◆ **Your assignment**
Search the material for the word "icon" and copy each line that holds it.

>>>>>

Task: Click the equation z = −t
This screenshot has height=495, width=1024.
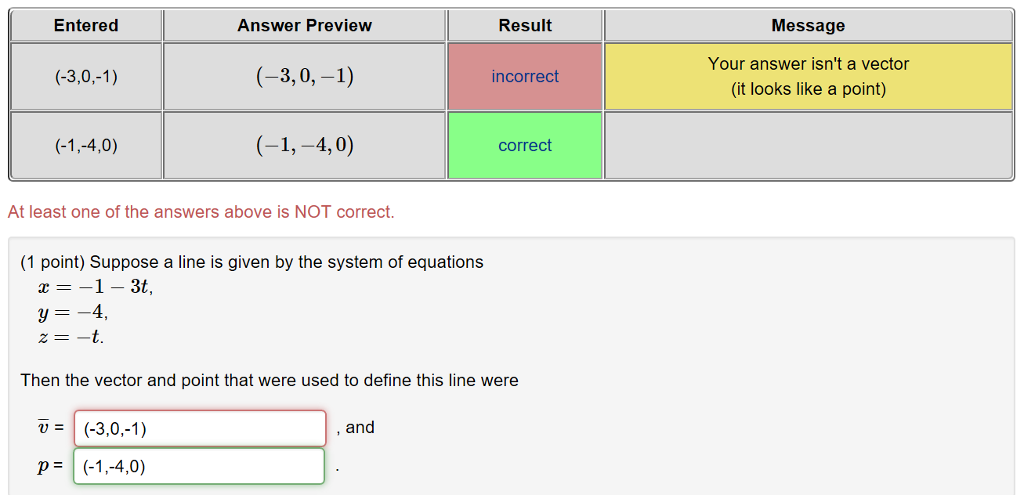Action: pos(71,338)
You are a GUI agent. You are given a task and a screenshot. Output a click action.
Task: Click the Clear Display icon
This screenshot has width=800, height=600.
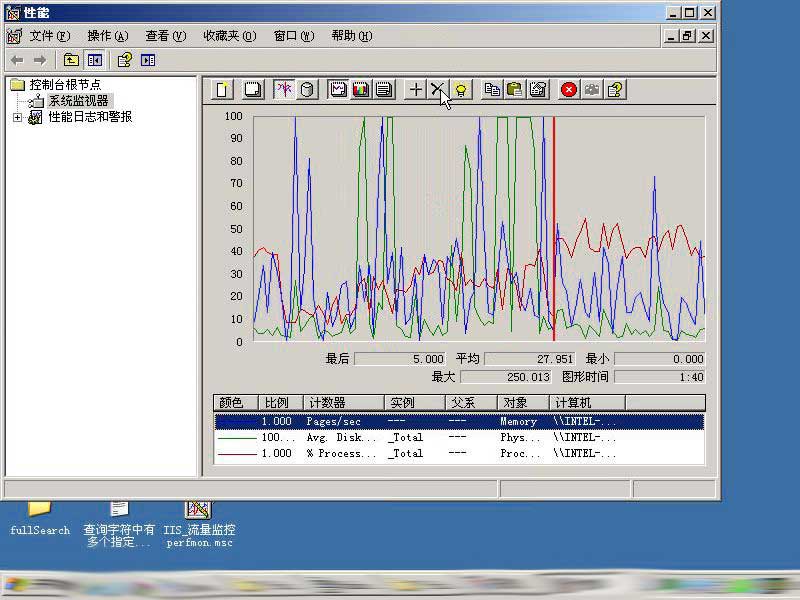pos(253,90)
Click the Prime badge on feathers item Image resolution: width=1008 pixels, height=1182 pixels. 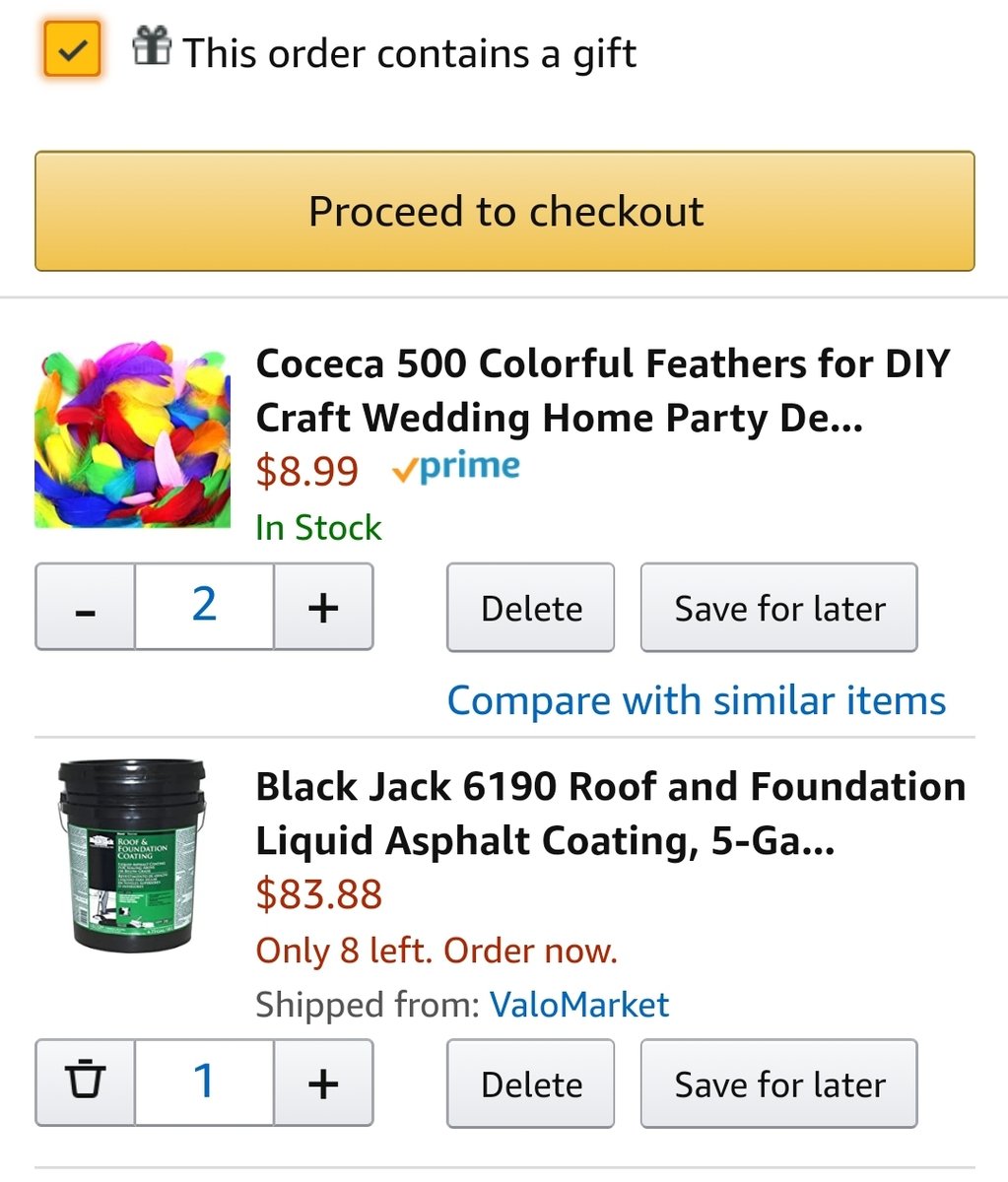tap(455, 468)
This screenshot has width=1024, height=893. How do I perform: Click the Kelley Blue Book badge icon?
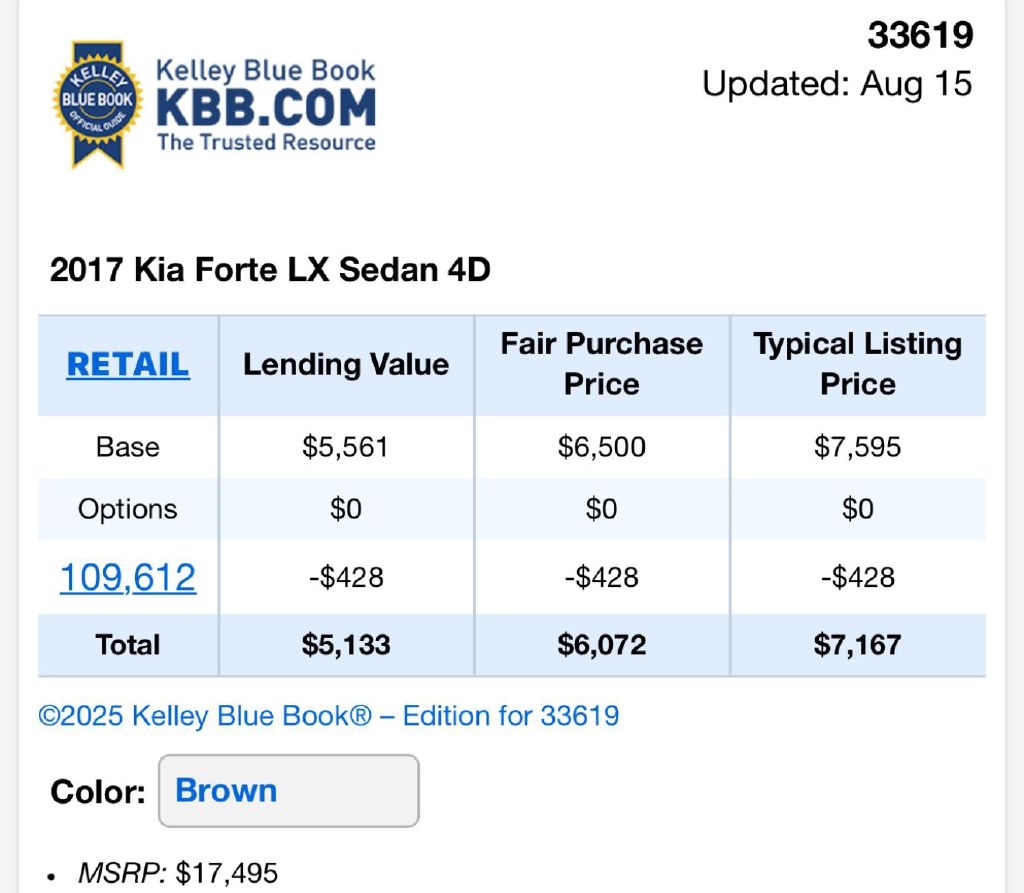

<<<<<

◆ **Task solution**
Task: Click the Clear Display icon
This screenshot has width=1024, height=893. How do I perform: Click the Kelley Blue Book badge icon?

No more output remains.